JSON support for BigInt in Chrome/V8

Isiah Meadows isiahmeadows at gmail.com
Wed Jul 18 04:16:12 UTC 2018

The way this conversation is going, we might as well just create a
schema-based JSON serialization DSL for both parsing and stringifying.
But I don't really see that as helpful in the *language itself* at
least as a mandatory part of the spec (maybe an optional built-in

I've in the past few months seen similar things come up a few times
already. I like the idea of a built-in schema-based JSON validator +
parser (it'd be faster than what we currently have), but most things
out there suck in some way, mostly just being boilerplatey, and
there's a lot of design work to get out of the way first before you
can come up with something that doesn't.

But as it stands, the only things I'd support for the `JSON` global itself are:

1. Adding separate prototypes for `JSON.stringify(source, options)`
and `JSON.parse(source, options)`, so it's easier to extend and
comprehend the arguments.
2. Adding an option to parse anything consisting of purely digits (no
exponent or decimal) as a BigInt, regardless of size.
3. Adding an option to stringify BigInts into integer-only numbers and
normal numbers into unconditional floats.

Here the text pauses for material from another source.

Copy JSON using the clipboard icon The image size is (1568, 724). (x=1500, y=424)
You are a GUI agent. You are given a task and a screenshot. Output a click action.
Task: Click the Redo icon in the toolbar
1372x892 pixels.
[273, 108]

These could be either separate methods or part of a 4th options argument.


Isiah Meadows
me at isiahmeadows.com

On Tue, Jul 17, 2018 at 6:52 PM, Michael J. Ryan <tracker1 at gmail.com> wrote:
> Out of bounds as you'd still have to parse it, but for encoding, could add
> BigInt.prototype.toJSON ...
> On Tue, Jul 17, 2018, 15:44 Andrea Giammarchi <andrea.giammarchi at gmail.com>
> wrote:
>> I guess a better example would've been `Boolean('false')` returns true,
>> but yeah, I've moved slightly forward already with everything, if you read
>> other messages.
>> Regards.
>> On Wed, Jul 18, 2018 at 12:06 AM Waldemar Horwat <waldemar at google.com>
>> wrote:
>>> On 07/17/2018 04:27 AM, Andrea Giammarchi wrote:
>>> > actually, never mind ... but I find it hilarious that
>>> > BigInt('55555555555555555550000000000000000000001') works but
>>> > BigInt('55555555555555555550000000000000000000001n') doesn't ^_^;;
>>> That's no different from how other built-in types work.  String('"foo"')
>>> doesn't give you the same string as the string literal "foo".